=== Task brief ===
Report every line of the records beneath this task that holds the string "agent".

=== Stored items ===
○ ○ ○ ○ ○

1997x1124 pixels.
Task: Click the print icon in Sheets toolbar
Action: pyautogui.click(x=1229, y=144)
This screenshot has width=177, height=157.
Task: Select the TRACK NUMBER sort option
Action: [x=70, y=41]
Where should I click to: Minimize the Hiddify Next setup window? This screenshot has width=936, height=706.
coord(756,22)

○ ○ ○ ○ ○

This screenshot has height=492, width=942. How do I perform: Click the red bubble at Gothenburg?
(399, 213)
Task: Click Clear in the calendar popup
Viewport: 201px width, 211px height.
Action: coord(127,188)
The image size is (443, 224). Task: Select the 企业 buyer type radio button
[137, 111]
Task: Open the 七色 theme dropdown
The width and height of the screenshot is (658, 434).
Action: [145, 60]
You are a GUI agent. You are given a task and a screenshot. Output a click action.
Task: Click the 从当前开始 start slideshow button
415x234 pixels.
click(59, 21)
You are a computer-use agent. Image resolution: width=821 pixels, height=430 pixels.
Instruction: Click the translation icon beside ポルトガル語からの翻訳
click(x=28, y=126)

○ ○ ○ ○ ○

=== Completed task ===
You are a GUI agent. You are given a task and a screenshot. Output a click action.
You are a computer-use agent. Image resolution: width=821 pixels, height=430 pixels.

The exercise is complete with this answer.